Hadopi : les députés rejettent les amendes systématiques à 350 €

La proposition faite par plusieurs députés d’instaurer une amende systématique pour les flagrants délits de piratage n’a pas fait l’unanimité à l’Assemblée Nationale.

Comme chacun le sait, télécharger illégalement une oeuvre protégée en France est un délit puni par la loi. Pour défendre les créateurs de contenus et sanctionner les utilisateurs peu regardant, le gouvernement français avait alors mis en place Hadopi, la Haute autorité pour la diffusion des œuvres et la protection des droits sur Internet.

Ce service lancé en 2019 devait signer le glas du téléchargement illégal, ou en tout cas le faire baisser drastiquement. Rien de tout ça n’est arrivé, la faute à un bien trop faible nombre de condamnations. Depuis sa création, le parquet a instruit quelques dizaines de dossiers seulement, une goutte d’eau comparée aux 4 millions d’internautes français qui téléchargent régulièrement.

Plusieurs députés ont donc décidé de remédier à cette situation et de renforcer les sanctions. Selon nos confrères de Phonandroid, les députés Aurore Bergé et Sophie Mette ont déposé plusieurs amendements qui vont dans ce sens. Parmi les propositions phares, il y a celle d’instaurer une amende systématique pour négligence caractérisée. Cette amende pourrait être infligée au contrevenant sans passer par le parquet. Le montant de cette sanction varierait selon « la gravité des faits, ainsi que des ressources et des charges de l’auteur des faits », sans pouvoir toutefois dépasser les 350 €.

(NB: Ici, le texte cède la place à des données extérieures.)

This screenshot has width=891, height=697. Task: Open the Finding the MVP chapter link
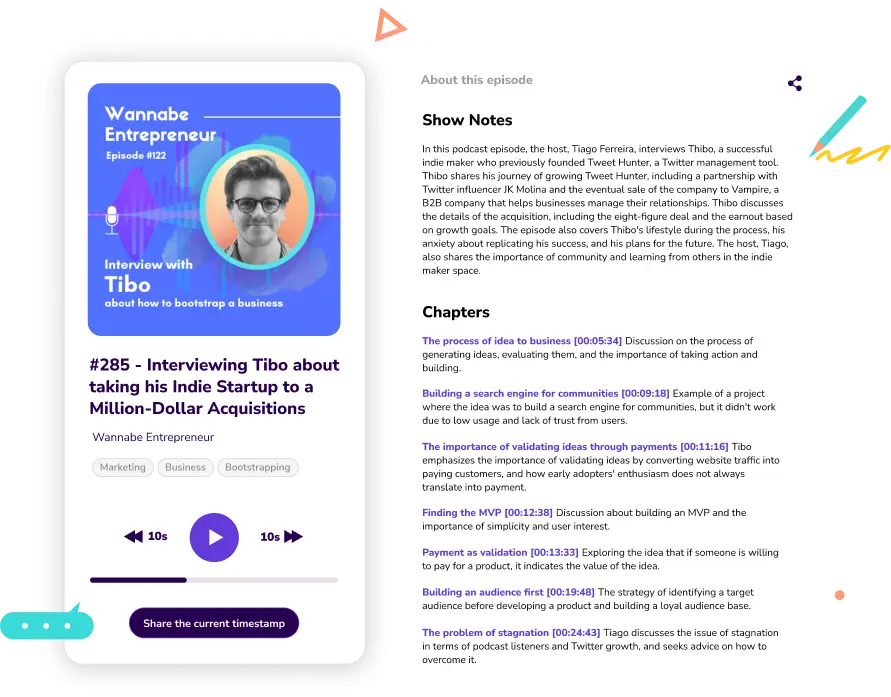pos(487,513)
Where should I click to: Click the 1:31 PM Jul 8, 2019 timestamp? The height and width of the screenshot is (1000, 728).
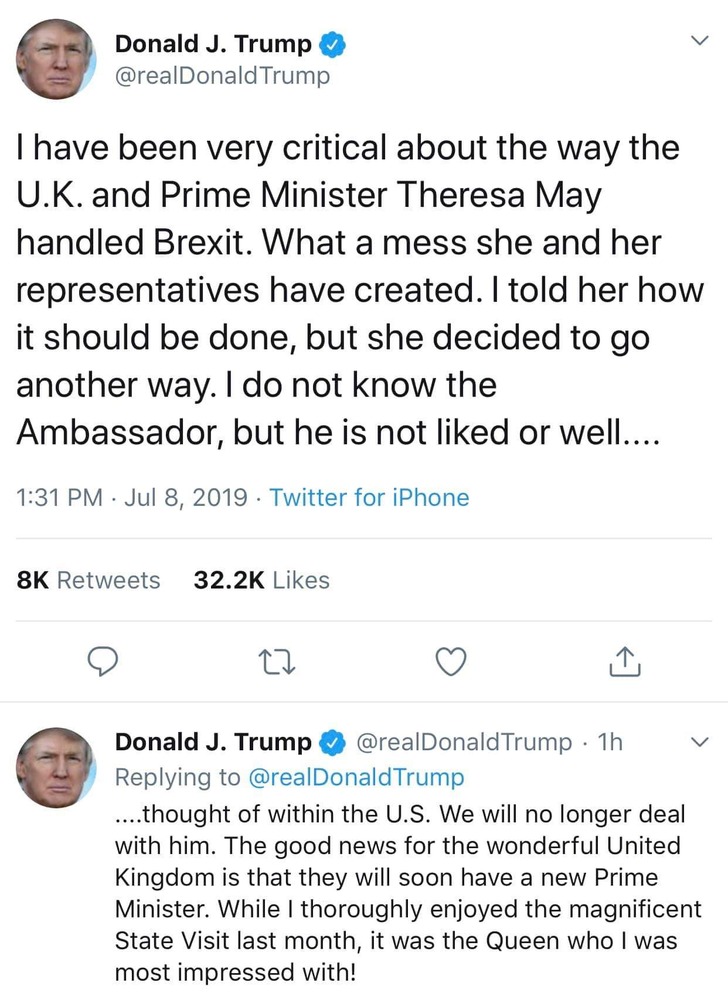pos(133,497)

Les sites de streaming et de téléchargement direct pourraient également être bien plus surveillés qu’auparavant. Toute l’attention d’Hadopi se portait jusqu’alors sur les sites de peer-to-peer.

Le gouvernement répond non

Ce 6 mars 2020, la commission des affaires culturelles en charge de l’examen des amendements  à la loi audiovisuelle a finalement rejetée la proposition d’amende systématique ou transactionnelle. En effet, le ministre de la Culture Frank Riester a jugé que la procédure en l’état posait des problèmes constitutionnels.

De fait, la riposte graduée, la méthode de sanction actuelle de Hadopi, restera en vigueur pour l’instant (plusieurs courriers d’avertissement avec une coupure d’accès Internet et une forte amende en cas de récidive). Néanmoins, les députés n’ont pas jeté toutes les propositions à la poubelle puisque la fusion du CSA avec Hadopi est maintenue et sera réalisée très prochainement.